In June 2007, a sample of leaves was received from a year-round crop of Lisianthus (Eustoma grandiflorum) growing under glass in Suffolk, England.  The sample exhibited necrosis, mainly observed as pale, necrotic lesions (Fig. 1).  In the worst affected block up to 20% of plants were reported as showing similar symptoms.  A test performed by another laboratory had previously detected Iris yellow spot virus (IYSV) in the symptomatic plants.  To confirm  this diagnosis officially, an ELISA test was performed using an IYSV polyclonal DAS-ELISA kit (Loewe, Germany).  This test was positive.  The result was confirmed using a new real-time PCR (TaqMan^®) assay (Forward Primer (DQ658242-524F): TCCAGAATGTGAAAAAAGAAGCACT; Reverse Primer (DQ658242-524R): TGCCATGACTCTTGCAACTTTG; MGB Probe (DQ658242-552T): TATAAGCAGATTCTCAA CTTA).  This new assay was designed using an available IYSV nucleocapsid (NC) protein gene sequence (GenBank Acc. No. DQ658242) and further alignments against 45 other IYSV sequences available on public databases.  It was validated with 4 known IYSV isolates; one purchased from Loewe, Germany and three kindly supplied by Ko Verhoeven, PPS, The Netherlands. Total RNA extraction (CTAB method) and real-time PCR assay conditions were essentially as described previously (Mumford et al., 2004).

Figure 1: Pale-coloured necrotic lesions on lisianthus from the UK outbreak

For further confirmation, conventional RT-PCR was performed using IYSV-specific primers (Pappu et al., 2006), on extracts made from leaf material with symptoms.  A product of the correct predicted size (822 bp) was obtained and sequenced.  The deduced NC gene sequence obtained (Acc. No. AM900393) was analysed and shown to share at least 84% nt identity with all other IYSV NC sequences; the highest homology (98%) being with a Dutch isolate from Iris hollandica (Acc. No. AF001387).

Widely distributed around the world in onion and leek crops (Jones, 2005; EPPO, www.eppo.org/ QUARANTINE/Alert_List/viruses/IYSV00.htm), IYSV has been identified in various ornamental crops, including Lisianthus (Kritzman et al., 2000).  However, this is the first finding of IYSV in the UK.  The infected crop has now been removed and measures taken to eradicate the infection. 

References

Jones DR, 2005. Plant viruses transmitted by thrips. European Journal of Plant Pathology 113, 119-157.

Kritzman A, Beckleman H, Alexandrow S, Cohen J, Lampel M, Zeidan M, Raccah B, Gera A, 2000. Lisianthus leaf necrosis: a new disease of Lisianthus caused by iris yellow spot virus. Plant Disease 84, 1185-1189.

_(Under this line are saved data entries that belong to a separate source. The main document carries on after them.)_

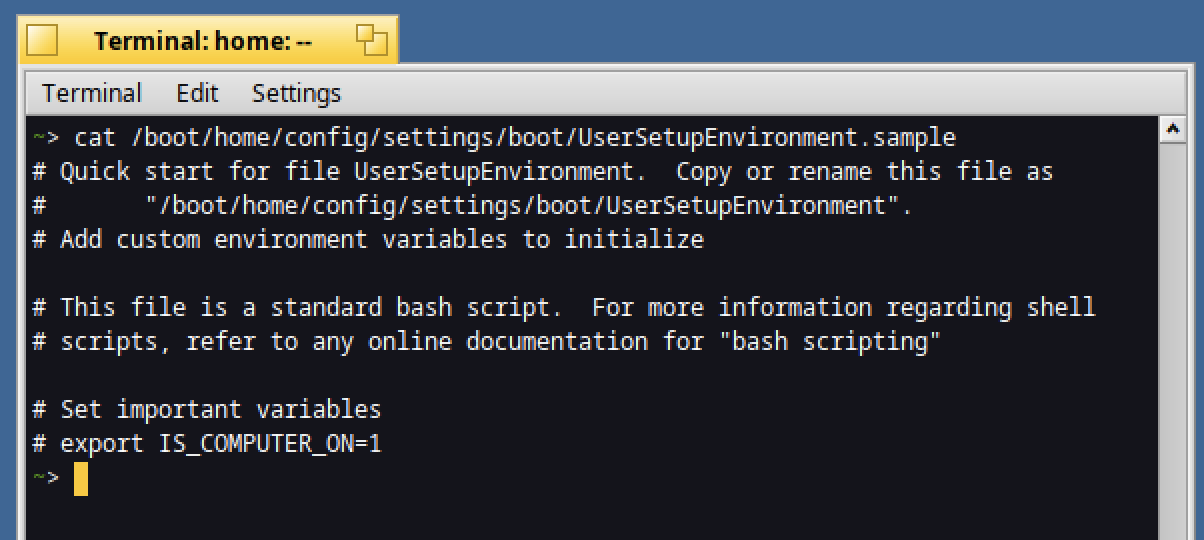The height and width of the screenshot is (540, 1204).
Task: Open the Settings menu
Action: tap(296, 93)
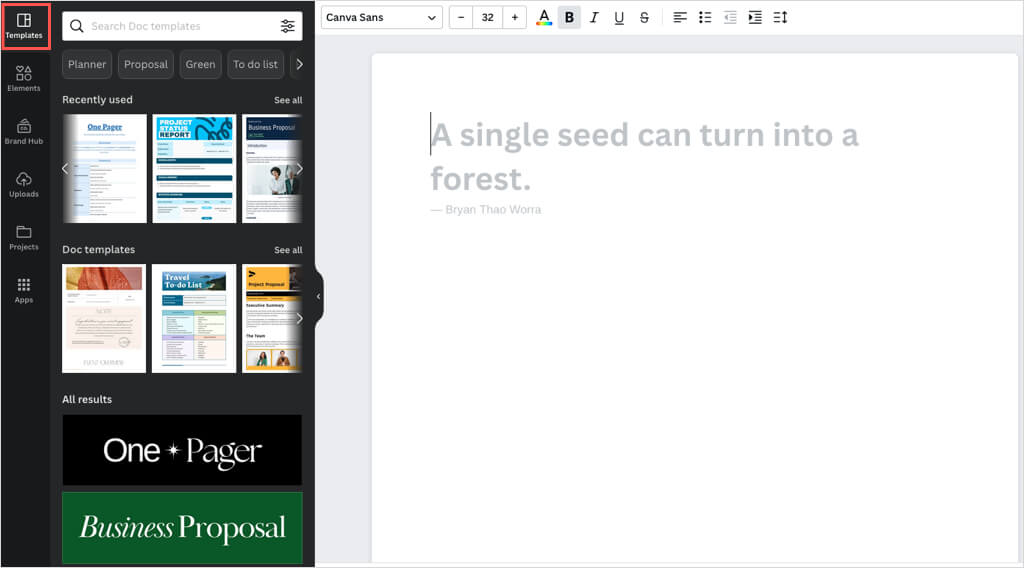Screen dimensions: 1024x568
Task: Collapse the side panel with the arrow handle
Action: click(318, 296)
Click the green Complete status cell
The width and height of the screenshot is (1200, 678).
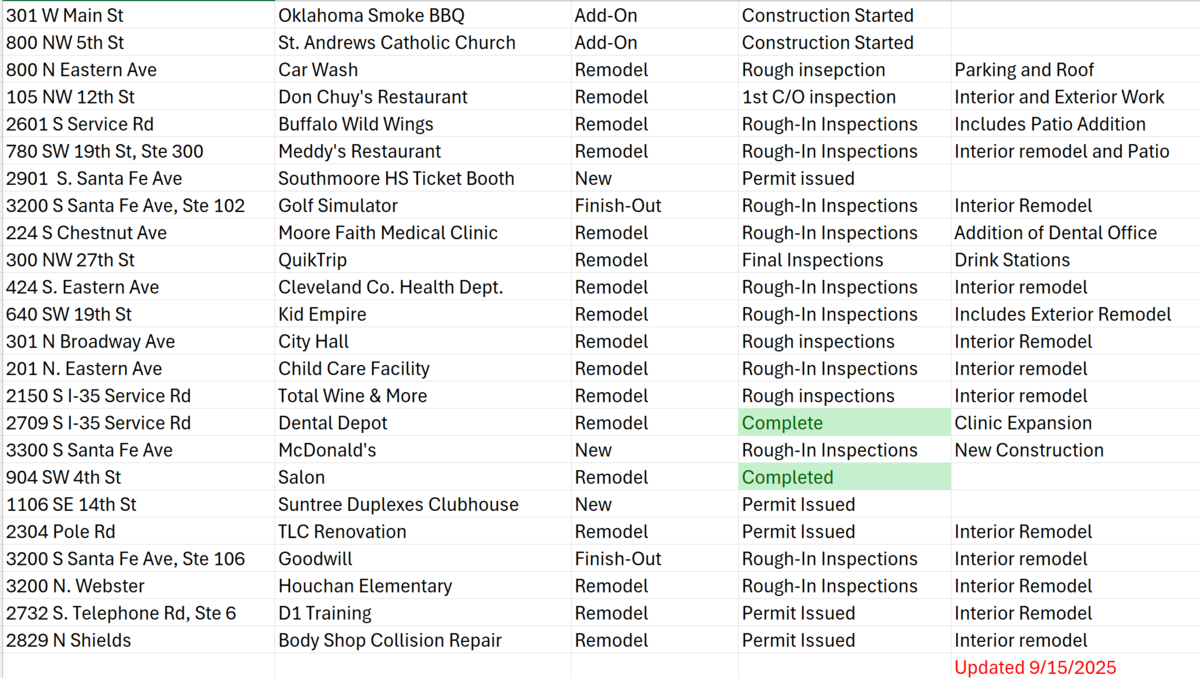(845, 423)
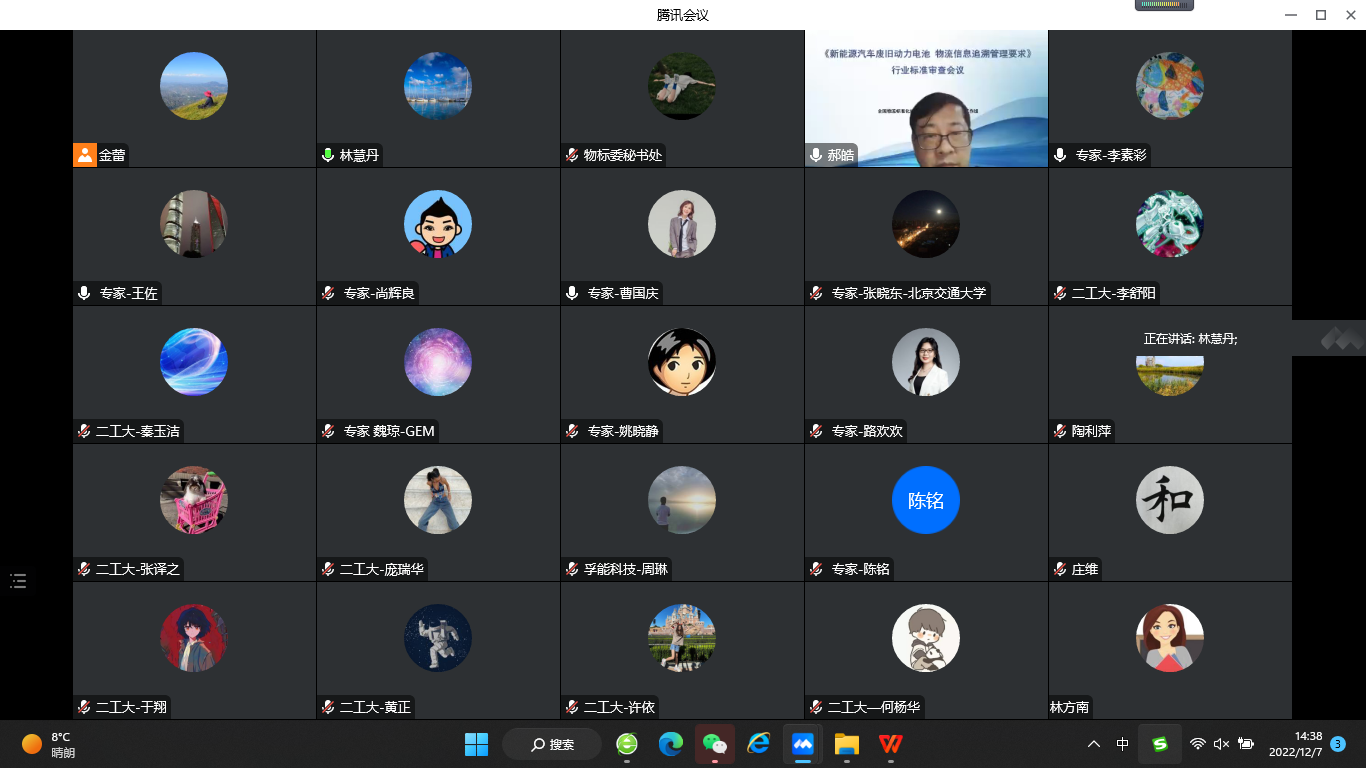Click the 搜索 search box on taskbar
This screenshot has width=1366, height=768.
[552, 744]
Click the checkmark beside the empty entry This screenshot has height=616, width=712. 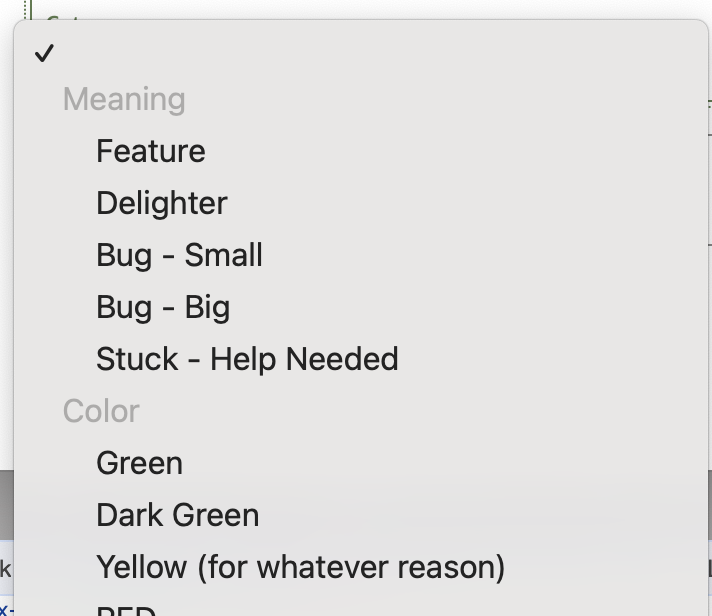click(x=44, y=54)
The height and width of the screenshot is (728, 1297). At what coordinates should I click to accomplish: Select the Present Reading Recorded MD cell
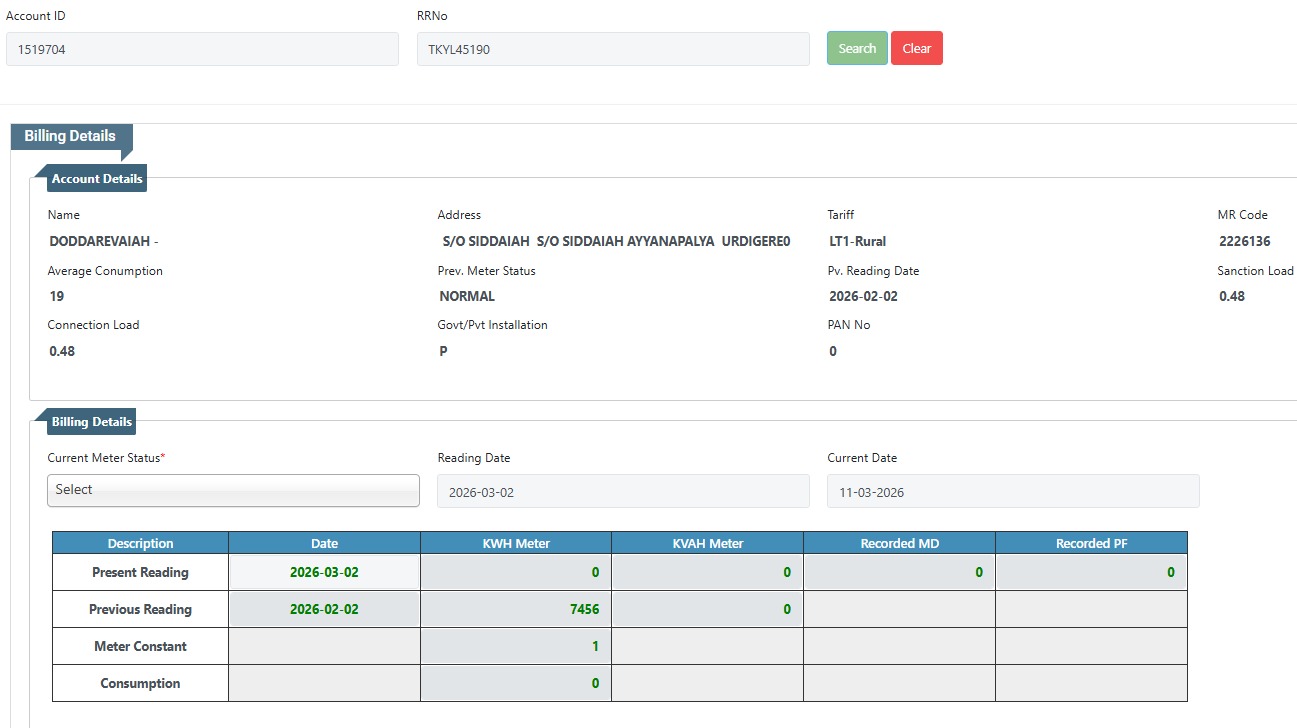[x=898, y=573]
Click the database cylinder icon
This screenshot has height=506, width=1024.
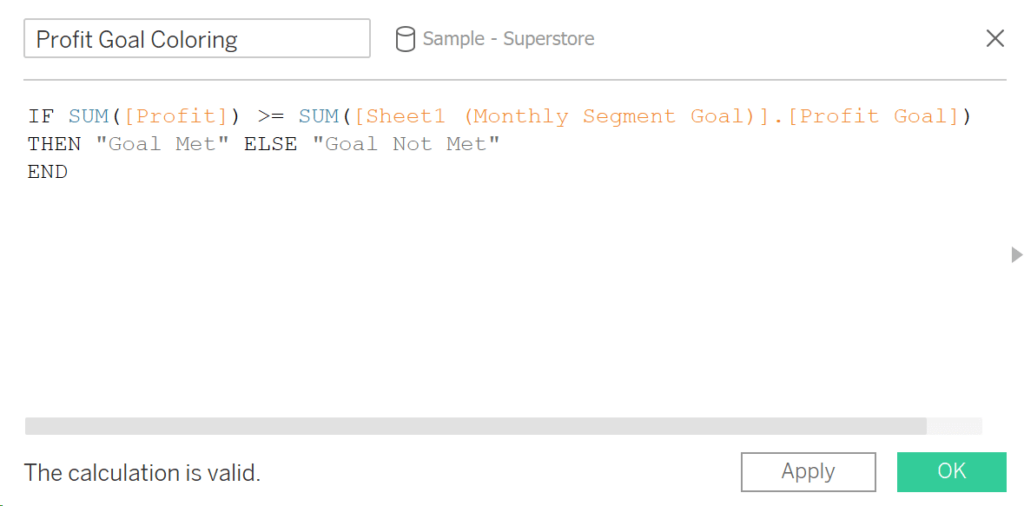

Mumford RA, Skelton A, Metcalfe E, Walsh K, Boonham N, 2004. The reliable detection of Barley yellow and mild mosaic viruses using real-time PCR (TaqMan^â). Journal of Virological Methods 117, 153-159.

Pappu HR, du Toit LJ, Schwartz HF, Mohan SK, 2006. Sequence diversity of the nucleoprotein gene of iris yellow spot virus (genus Tospovirus, family Bunyaviridae) isolates from the western region of the United States. Archives of Virology 151, 1015-1025.